[Consigne 1]:
Pouvez-vous recopier fidèlement les lignes des enregistrements, en commençant à la première et en vous arrêtant après celle qui contient « tap(706, 588) », incluse, sans rien y ajouter ?

[Extrait]:

►

De juriste à peintre, il y a un grand pas. Mais une fois franchi, ce pas peut mener à une reconversion des plus réussies, bénéfique tant du point de vue professionnel que personnel. C’est le cas d’Aurélie Salvaing, un portrait haut en couleurs !
Pourquoi avoir choisi la peinture ? Votre grand-père, peintre à ses heures, vous a-t-il transmis sa passion ou avez-vous finalement choisi de vivre d’une activité que vous pratiquiez en dilettante auparavant ?
J’ai exercé à peu près 8 ans en tant que juriste pour le compte de l’ordre des avocats, puis j’ai obliqué vers l’assistanat dans de grosses entreprises. Jeune, mon rapport à l’art n’était pas forcément heureux. J’ai toujours peint, mais je pense qu’en sortant du bac je n’étais absolument pas sûre de moi. Ma personnalité n’était pas encore suffisamment affirmée pour oser présenter mes toiles. Il a fallu laisser du temps au temps. De mes 20 à mes 35 ans, je n’ai pas touché un pinceau. Et puis un jour, mon père m’a demandé de lui faire une toile pour Noël et c’est en réalisant son souhait que j’ai repris la peinture. Par la suite il m’a été impossible d’arrêter, j’avais mis le doigt dans l’engrenage. Dans un premier temps, j’ai mené une sorte de double vie et, au fil du temps, c’est devenu trop compliqué : la part de la peinture était devenue trop importante pour moi et j’ai décidé de tenter l’aventure, la crise de la quarantaine, je suppose. Je ne pense pas que mon grand-père m’ait influencé. En réalité, ce sont plutôt mes parents qui ont mis l’accent sur un talent que je ne me reconnaissais même pas. Il y avait dans ma famille une grande attention qui était portée à l’art, à la culture.
Quelles sont vos couleurs fétiches ?
Mes couleurs fétiches sont le bleu de Prusse, le terre de Sienne, l’ocre et le noir. C’est surtout une affaire de contrastes, d’ombres et de lumières.
Aujourd’hui, vos œuvres sont reconnues par la communauté artistique et par les amateurs de peinture. Quel est votre meilleur souvenir ?

◄

[Données fournies]:

►

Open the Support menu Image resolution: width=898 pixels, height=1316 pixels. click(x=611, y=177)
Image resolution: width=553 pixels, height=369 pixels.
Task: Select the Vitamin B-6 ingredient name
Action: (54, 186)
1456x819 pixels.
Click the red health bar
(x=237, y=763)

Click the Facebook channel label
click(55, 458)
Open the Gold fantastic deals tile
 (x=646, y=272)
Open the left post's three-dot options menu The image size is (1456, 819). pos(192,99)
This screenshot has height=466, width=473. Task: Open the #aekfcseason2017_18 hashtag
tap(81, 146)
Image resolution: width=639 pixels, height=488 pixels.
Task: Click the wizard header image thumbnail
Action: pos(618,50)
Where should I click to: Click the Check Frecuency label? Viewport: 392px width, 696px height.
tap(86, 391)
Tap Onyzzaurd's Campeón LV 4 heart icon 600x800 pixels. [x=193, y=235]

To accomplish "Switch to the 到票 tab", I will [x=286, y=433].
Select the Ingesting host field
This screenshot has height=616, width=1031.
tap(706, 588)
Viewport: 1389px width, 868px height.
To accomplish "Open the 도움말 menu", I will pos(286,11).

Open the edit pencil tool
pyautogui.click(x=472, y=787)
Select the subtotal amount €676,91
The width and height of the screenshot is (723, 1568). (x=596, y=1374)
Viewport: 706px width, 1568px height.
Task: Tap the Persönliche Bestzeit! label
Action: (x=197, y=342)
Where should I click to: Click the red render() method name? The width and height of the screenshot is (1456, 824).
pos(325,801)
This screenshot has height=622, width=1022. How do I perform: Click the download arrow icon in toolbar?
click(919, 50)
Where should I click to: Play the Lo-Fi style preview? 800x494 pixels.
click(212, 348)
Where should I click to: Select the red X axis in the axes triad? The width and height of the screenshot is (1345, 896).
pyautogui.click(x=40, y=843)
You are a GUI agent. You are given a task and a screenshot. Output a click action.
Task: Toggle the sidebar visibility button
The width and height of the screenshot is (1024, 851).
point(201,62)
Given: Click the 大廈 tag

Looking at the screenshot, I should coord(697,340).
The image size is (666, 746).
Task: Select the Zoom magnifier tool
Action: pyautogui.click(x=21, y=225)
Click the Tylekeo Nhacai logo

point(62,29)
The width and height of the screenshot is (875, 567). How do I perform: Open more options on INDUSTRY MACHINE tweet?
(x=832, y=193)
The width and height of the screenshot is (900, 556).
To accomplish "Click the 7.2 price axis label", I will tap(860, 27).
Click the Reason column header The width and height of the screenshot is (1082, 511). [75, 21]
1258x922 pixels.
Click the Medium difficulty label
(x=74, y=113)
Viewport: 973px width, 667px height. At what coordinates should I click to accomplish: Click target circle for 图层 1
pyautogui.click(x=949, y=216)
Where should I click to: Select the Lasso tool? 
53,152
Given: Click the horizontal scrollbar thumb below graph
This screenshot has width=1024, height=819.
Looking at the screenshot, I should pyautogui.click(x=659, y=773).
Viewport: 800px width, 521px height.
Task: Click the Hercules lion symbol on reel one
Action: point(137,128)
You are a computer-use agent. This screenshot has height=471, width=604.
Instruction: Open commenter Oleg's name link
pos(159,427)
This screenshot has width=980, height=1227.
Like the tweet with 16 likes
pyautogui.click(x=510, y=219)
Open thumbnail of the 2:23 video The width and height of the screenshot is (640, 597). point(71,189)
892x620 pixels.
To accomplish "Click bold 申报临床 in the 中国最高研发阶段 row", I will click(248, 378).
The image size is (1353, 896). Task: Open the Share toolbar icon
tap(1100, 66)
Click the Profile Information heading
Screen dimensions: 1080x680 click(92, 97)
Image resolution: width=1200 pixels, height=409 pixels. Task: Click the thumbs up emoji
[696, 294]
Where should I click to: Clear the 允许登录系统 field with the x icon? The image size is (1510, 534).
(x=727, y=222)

◄

[Consigne 2]:
Comment traduire en anglais cette phrase de l'extrait : « Mes couleurs fétiches sont le bleu de Prusse, le terre de Sienne, l’ocre et le noir. » ?

[Réponse complète 1]:
Open the Support menu Image resolution: width=898 pixels, height=1316 pixels. click(x=611, y=177)
Image resolution: width=553 pixels, height=369 pixels.
Task: Select the Vitamin B-6 ingredient name
Action: (54, 186)
1456x819 pixels.
Click the red health bar
(x=237, y=763)

Click the Facebook channel label
click(55, 458)
Open the Gold fantastic deals tile
 (x=646, y=272)
Open the left post's three-dot options menu The image size is (1456, 819). pos(192,99)
This screenshot has height=466, width=473. Task: Open the #aekfcseason2017_18 hashtag
tap(81, 146)
Image resolution: width=639 pixels, height=488 pixels.
Task: Click the wizard header image thumbnail
Action: pos(618,50)
Where should I click to: Click the Check Frecuency label? Viewport: 392px width, 696px height.
tap(86, 391)
Tap Onyzzaurd's Campeón LV 4 heart icon 600x800 pixels. [x=193, y=235]

To accomplish "Switch to the 到票 tab", I will [x=286, y=433].
Select the Ingesting host field
This screenshot has height=616, width=1031.
tap(706, 588)

[Réponse complète 2]:
My favorite colors are Prussian blue, sienna, ocher, and black.